What you need to do ->
Report back each line of the records that contains the string "computer".

[Stored records]
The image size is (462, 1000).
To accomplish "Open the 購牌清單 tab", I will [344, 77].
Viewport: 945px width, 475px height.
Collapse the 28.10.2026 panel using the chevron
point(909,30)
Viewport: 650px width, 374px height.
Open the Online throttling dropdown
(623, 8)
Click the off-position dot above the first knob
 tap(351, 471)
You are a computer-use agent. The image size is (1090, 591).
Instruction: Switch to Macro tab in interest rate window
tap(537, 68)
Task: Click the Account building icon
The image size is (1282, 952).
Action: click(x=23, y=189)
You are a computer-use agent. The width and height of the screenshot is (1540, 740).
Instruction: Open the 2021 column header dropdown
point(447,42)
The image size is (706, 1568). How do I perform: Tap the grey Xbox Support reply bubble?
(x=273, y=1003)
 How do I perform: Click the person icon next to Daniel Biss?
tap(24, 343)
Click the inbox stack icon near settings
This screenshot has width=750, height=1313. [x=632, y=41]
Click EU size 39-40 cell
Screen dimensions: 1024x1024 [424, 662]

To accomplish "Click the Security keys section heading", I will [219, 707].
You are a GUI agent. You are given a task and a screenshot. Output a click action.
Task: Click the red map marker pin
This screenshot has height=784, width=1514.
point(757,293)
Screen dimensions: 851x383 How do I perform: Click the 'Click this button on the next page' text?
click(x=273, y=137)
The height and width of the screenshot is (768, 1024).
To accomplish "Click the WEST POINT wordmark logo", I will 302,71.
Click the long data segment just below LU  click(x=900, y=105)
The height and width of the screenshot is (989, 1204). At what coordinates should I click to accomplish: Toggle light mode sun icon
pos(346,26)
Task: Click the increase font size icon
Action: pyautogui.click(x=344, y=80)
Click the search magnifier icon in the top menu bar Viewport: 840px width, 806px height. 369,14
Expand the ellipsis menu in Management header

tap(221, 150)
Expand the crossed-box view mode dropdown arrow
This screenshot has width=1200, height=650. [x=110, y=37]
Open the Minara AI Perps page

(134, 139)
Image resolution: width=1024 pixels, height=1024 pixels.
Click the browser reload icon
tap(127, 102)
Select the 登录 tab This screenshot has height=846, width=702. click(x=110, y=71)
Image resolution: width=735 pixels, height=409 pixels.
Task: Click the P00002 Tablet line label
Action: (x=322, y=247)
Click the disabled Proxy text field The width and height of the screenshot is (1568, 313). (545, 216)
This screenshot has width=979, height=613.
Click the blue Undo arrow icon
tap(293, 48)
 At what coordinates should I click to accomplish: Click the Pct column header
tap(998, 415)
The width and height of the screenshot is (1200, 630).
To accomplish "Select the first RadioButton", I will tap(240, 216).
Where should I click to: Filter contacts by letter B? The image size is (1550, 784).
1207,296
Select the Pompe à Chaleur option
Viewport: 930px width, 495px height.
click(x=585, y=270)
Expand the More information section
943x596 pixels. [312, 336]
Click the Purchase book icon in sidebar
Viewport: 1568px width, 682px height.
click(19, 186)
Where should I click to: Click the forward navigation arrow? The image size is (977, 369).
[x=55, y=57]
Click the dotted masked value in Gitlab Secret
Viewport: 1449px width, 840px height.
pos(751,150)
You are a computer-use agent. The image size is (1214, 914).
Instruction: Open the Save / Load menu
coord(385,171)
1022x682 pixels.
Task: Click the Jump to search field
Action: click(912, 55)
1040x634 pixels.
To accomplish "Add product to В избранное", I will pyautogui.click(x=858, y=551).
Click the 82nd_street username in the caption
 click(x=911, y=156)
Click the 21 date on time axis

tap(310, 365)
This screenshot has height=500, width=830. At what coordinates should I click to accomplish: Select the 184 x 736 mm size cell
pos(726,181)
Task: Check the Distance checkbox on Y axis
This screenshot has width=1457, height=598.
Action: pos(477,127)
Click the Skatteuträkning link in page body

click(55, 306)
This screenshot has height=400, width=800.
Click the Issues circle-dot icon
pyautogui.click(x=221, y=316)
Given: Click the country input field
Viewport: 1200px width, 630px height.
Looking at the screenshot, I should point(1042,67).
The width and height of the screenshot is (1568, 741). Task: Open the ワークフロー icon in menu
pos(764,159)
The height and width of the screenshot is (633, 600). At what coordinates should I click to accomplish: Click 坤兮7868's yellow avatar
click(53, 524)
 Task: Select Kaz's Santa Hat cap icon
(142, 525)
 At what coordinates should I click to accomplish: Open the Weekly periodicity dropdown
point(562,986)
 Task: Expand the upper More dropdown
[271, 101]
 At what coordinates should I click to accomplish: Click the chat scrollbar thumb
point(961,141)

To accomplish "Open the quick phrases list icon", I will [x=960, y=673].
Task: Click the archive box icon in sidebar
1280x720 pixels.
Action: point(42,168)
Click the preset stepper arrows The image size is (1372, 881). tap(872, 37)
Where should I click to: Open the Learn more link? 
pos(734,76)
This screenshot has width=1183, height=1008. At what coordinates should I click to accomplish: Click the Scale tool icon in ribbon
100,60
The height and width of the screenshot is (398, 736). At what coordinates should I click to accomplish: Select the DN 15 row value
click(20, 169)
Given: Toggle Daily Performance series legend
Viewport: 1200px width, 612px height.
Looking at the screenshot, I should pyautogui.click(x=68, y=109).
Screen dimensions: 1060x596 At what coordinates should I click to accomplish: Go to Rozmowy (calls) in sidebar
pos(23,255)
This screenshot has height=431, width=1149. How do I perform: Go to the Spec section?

Completed task ->
You are a computer-use agent. The image size is (1090, 591).
You are a computer-use agent. The width and height of the screenshot is (1540, 740).
You are a computer-use agent. The image size is (1214, 914).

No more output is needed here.